The use of MNs in a pediatric population is overall limited. To our knowledge factors such as micropore closure rates, which could affect the duration of drug delivery through the skin, have not been studied in an infant population. There has been conflicting evidence regarding the competence of the barrier function of the skin in children (Fluhr et al. 2010; Harpin et al. 1983; Lund et al. 1997; Nikolovski et al. 2008). Therefore, it is unclear if the micropore closure rates would be comparable to those seen in adults (several hours to several days depending on conditions such as MN geometry and occlusion status) (Gupta et al. 2011), or if prolonged micropore lifetimes are observed in infants and young children. Additionally, the effect of MN treatment on IH lesions is not known. Intralesional injections of corticosteroids have been used to treat infantile hemangiomas, including those in the periorbital region of the face (Xu et al. 2014). MNs are considered to be less invasive compared to traditional hypodermic needles; therefore, we expect that MNs would not pose any additional risks when applied to lesional skin compared to intralesional treatments.
4.4. Limitations
Some limitations exist in this work. First, full thickness skin was used for evaluation of the skin retention and permeation of propranolol and timolol. For lipophilic compounds such as propranolol, drug concentrations within the skin may be artificially inflated with full thickness skin due to the formation of a depot within the dermis. Additionally, full thickness skin may artificially decrease the drug permeation through the skin into the receiver fluid. Therefore, caution must be exercised when comparing these results to other studies, such as studies that use split thickness skin. Second, a single dose (0.5% propranolol or timolol) was evaluated. This dose chosen due to the commercial availability of a 0.5% timolol ophthalmic solution, which has been used in a wide range of studies evaluating efficacy (Painter et al. 2016). In order to compare the skin concentrations between propranolol and timolol, the same dose was used for propranolol. However, a wide range of doses have been used for both propranolol and timolol, including 1–3% propranolol and 0.25–0.5% timolol (Painter et al. 2016). The effect of dose on skin concentrations and drug permeation through both intact and MN treated skin will be necessary in future studies. Finally, MN insertion using manual methods may result in high inter- and intra-individual variability due to differences in application force (van der Maaden et al. 2014). Because of this, the insertion of the MNs may have varied during MN treatment if consistent pressure was not applied.
5. Conclusions
The lipophilicity of propranolol allowed for greater skin concentrations compared to timolol, as propranolol was able to partition into the lipophilic SC. Increasing the frequency of application increased skin concentrations and drug permeation of propranolol, while timolol appeared less influenced by dosing regimen.
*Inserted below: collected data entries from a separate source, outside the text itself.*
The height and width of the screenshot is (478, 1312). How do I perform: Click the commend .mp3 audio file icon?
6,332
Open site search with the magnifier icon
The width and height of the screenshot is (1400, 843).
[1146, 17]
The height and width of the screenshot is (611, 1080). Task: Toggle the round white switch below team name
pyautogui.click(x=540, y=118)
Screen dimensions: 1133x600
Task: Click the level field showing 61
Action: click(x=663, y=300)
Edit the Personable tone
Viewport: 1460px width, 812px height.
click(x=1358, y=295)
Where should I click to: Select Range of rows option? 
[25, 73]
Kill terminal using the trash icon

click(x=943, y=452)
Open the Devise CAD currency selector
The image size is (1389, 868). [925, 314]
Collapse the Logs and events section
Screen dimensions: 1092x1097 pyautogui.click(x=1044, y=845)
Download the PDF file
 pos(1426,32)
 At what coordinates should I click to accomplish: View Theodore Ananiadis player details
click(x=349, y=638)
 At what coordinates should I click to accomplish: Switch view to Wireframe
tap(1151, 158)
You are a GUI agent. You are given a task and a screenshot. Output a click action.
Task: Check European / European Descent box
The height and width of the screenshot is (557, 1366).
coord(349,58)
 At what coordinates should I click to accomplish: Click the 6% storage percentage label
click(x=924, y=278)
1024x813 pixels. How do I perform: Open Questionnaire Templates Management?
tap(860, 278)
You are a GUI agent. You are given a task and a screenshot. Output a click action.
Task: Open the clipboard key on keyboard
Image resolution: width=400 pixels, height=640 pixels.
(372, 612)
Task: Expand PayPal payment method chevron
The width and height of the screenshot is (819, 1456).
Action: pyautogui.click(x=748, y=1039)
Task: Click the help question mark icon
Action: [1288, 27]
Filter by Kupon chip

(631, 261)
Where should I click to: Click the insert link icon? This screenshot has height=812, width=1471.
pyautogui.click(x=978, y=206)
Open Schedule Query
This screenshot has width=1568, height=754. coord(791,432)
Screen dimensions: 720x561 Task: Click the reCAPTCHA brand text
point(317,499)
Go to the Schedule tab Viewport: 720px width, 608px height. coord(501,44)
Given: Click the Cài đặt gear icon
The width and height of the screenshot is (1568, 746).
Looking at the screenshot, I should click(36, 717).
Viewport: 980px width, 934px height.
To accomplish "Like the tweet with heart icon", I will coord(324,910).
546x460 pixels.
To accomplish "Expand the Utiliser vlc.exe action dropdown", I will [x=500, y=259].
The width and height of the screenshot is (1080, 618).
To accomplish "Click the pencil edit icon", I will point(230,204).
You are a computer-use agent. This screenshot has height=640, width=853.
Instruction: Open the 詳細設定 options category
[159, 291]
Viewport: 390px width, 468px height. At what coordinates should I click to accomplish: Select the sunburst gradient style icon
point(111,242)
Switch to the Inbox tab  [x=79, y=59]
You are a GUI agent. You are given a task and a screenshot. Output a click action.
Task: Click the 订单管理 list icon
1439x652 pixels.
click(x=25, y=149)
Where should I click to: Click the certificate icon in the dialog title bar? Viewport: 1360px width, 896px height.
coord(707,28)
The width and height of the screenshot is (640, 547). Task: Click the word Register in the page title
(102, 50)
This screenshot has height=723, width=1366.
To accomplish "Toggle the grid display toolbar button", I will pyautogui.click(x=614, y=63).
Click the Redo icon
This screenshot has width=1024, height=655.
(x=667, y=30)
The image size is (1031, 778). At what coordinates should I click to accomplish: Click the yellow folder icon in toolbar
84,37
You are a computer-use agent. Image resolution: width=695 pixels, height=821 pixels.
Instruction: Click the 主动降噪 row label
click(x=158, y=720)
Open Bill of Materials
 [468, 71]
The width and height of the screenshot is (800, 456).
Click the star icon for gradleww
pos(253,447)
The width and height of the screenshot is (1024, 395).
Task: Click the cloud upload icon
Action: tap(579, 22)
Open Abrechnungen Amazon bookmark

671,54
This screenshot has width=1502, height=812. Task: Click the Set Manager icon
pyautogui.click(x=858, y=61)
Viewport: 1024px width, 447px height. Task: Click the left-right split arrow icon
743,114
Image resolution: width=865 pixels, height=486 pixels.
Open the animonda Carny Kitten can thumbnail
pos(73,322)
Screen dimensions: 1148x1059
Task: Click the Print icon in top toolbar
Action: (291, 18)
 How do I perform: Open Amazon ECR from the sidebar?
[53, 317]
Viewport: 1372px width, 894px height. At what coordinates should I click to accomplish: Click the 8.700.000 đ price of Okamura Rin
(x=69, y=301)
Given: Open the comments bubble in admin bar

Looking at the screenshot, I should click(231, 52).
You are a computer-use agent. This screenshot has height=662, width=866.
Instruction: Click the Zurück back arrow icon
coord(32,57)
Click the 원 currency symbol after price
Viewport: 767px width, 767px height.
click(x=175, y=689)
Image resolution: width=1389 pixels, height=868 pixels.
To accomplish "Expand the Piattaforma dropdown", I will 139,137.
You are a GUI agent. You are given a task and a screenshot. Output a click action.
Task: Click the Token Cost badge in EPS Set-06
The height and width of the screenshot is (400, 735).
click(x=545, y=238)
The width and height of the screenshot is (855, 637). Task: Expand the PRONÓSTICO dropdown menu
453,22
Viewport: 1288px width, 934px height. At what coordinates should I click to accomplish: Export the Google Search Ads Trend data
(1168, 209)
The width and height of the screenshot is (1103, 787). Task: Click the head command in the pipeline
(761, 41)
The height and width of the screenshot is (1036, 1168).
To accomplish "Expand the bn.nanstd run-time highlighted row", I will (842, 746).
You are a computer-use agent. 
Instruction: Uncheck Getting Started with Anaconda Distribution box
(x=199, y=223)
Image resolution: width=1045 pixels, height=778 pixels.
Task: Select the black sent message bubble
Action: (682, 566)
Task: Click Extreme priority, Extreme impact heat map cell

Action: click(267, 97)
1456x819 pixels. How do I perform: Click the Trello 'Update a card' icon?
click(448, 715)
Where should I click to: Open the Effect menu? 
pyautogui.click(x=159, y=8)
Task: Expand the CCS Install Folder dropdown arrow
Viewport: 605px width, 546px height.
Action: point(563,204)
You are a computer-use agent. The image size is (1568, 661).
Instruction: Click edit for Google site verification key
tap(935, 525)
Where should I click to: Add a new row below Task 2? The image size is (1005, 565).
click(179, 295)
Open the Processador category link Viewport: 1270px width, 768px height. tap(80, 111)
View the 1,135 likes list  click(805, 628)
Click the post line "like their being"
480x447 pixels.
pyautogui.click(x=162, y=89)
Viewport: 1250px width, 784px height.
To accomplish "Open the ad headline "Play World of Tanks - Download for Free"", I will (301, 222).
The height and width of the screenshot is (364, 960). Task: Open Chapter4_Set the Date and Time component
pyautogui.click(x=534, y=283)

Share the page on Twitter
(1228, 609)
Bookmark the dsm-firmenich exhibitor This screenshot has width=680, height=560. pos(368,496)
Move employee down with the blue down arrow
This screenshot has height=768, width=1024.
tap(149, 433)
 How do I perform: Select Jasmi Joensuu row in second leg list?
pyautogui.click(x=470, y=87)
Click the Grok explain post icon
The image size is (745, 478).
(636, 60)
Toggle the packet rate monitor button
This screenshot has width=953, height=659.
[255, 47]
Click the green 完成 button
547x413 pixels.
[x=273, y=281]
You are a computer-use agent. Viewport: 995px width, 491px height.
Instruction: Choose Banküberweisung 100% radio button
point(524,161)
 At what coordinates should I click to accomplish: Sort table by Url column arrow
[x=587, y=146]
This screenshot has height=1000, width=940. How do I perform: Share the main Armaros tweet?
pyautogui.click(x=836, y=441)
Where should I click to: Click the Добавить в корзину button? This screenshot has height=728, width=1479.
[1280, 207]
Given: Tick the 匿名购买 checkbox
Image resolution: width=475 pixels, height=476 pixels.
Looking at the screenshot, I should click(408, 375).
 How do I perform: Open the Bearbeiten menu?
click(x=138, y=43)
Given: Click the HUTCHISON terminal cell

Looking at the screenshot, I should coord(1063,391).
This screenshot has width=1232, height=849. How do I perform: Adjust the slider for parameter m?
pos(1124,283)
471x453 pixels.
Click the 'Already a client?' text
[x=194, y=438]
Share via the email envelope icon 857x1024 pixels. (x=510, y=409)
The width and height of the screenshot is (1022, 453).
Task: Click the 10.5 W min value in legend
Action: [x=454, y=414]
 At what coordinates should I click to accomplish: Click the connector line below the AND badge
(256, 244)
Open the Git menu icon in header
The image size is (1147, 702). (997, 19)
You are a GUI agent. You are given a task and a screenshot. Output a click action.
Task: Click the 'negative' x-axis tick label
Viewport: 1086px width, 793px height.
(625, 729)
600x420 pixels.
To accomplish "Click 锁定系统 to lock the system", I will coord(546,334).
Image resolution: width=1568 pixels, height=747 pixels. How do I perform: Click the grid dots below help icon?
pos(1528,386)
Solid MNs increased the skin concentrations of hydrophilic timolol, while the more lipophilic propranolol did not demonstrate appreciable changes in skin concentrations after MN treatment. Drug permeation through the skin was also increased after MN pretreatment, which may be ideal for mixed or deep IHs. These results provide benchmarks for comparison during future optimization of formulation and MN parameters that could improve the dosing schedule for treating IH lesions.
Acknowledgements
Research reported in this publication was supported by the National Institutes of General Medical Sciences of the National Institutes of Health under Award Number R35GM124551.